*** DATA Section Begins ***

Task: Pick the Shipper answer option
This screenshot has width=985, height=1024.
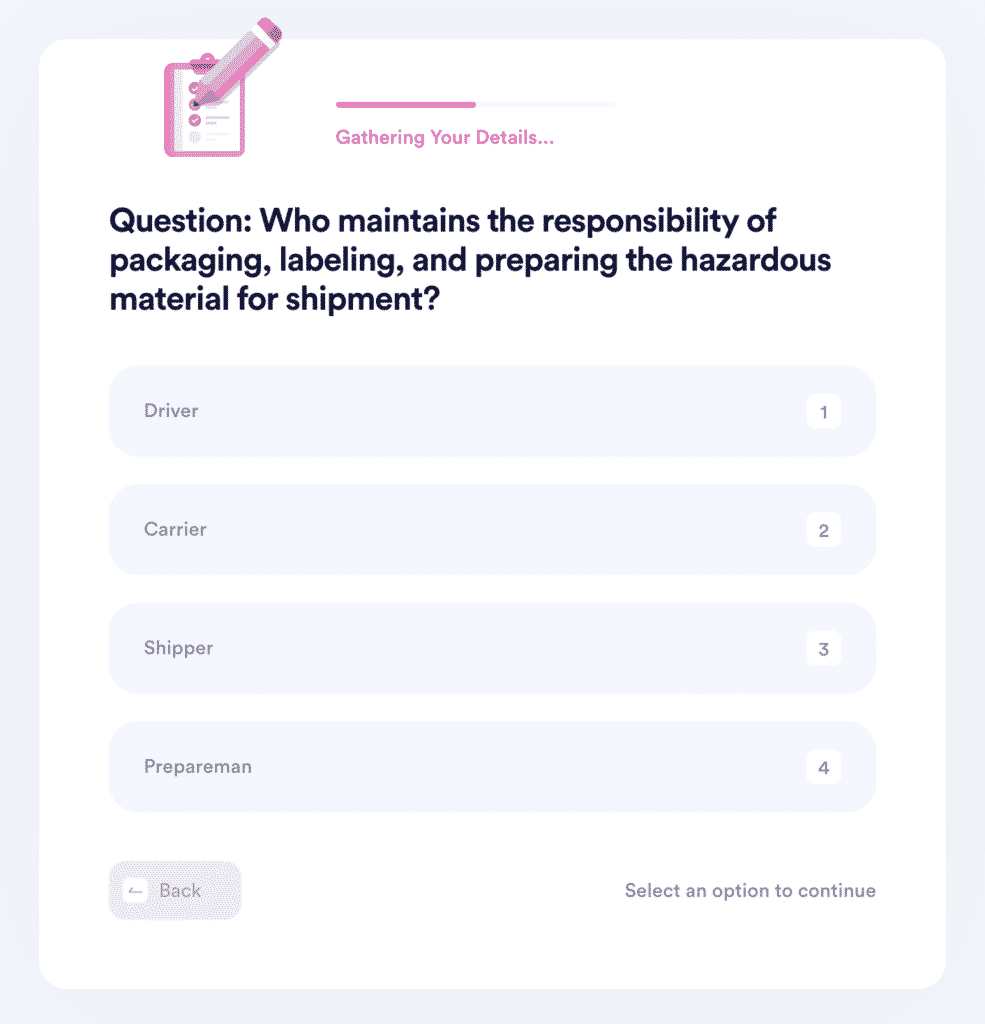Action: (492, 648)
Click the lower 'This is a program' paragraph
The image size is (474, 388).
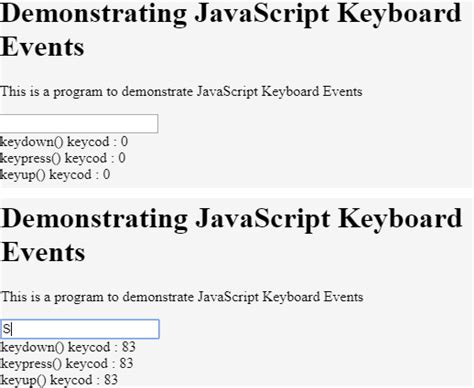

*** DATA Section Ends ***

### EXERCISE REQUIREMENTS
Every record is to be restated word for word, with the pictures left out.

### PROBLEM SOLUTION
Task: Pick the Shipper answer option
This screenshot has width=985, height=1024.
Action: (492, 648)
Click the lower 'This is a program' paragraph
The image size is (474, 388).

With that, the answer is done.